Accountability and Routine – When I felt my worst, my mom would remind me to go outside and take one photo. By setting this goal for me she not only made me accountable for something, but also gave me a way that I could feel accomplished. Her simple request would get me out the door, into nature, and doing something that I had once been passionate about. It also initiated a sense of routine for me and quickly became the first thing I would do when I got up in the morning.

Write – It needn’t be eloquent or even always coherent, but simply getting the thoughts that are playing on loop in our brains down on paper can give us perspective. It allows us to put all of our worries, or anger, or sadness in a safe place where we can come back to it – and it clears room for other thoughts. I would often get stuck in a loop of negative thoughts because I was afraid I would forget something, but writing it down allowed me to move on and come back to it when I wanted. Not surprisingly, I never went back to read those pages.

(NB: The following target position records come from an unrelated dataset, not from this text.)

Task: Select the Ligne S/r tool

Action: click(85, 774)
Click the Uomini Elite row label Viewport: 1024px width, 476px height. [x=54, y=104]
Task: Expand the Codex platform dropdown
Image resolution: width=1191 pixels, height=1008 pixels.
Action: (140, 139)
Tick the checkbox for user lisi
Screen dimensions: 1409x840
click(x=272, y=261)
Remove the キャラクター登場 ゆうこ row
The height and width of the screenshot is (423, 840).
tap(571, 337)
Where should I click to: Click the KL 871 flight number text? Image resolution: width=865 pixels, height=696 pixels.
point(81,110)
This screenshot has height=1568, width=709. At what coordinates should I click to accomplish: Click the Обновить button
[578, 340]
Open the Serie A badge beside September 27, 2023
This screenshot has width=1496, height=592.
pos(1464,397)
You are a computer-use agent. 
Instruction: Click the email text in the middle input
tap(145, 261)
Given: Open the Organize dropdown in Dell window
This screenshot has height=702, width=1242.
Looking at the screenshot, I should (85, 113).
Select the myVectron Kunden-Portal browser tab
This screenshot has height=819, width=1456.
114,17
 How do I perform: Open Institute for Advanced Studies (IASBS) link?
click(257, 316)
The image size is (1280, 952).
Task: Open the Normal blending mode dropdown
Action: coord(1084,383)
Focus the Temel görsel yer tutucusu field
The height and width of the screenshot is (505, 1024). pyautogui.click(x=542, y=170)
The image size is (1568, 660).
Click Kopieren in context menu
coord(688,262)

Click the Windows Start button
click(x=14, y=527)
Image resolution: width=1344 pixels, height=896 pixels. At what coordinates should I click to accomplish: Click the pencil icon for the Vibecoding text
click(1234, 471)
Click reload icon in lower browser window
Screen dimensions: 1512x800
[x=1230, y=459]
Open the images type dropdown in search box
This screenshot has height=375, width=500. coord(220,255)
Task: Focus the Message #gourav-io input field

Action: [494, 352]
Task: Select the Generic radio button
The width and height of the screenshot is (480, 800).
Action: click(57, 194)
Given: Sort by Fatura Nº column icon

Robert Frost wrote ‘The best way out is always through’, and now that I am on the other end of this thing I can truly see the wisdom in that. This pain is a bitch. But it can also be a teacher if we let it. It can illuminate internal places that need our attention. It can help us with acceptance of our reality and rid us of the futile desire to control everything around us. It can teach us to listen to our own internal noise differently – and more accurately. It can demand that we slow down and be more attentive, and expose those places where we are stuck; the places where the lessons still need to be learned. It can show us the sticky places in our thought patterns, exposing the ones that no longer serve us and only keep us pinned in one place. This pain can be useful; this pain can lead us to something better. But first, we must acknowledge what it is we are experiencing, and accept that it has decided to rest here for a while, while we learn and heal. And no matter what it is we need to heal – because sometimes our brains need to mend much like a broken bone – we are best served when we approach our healing with patience and determination.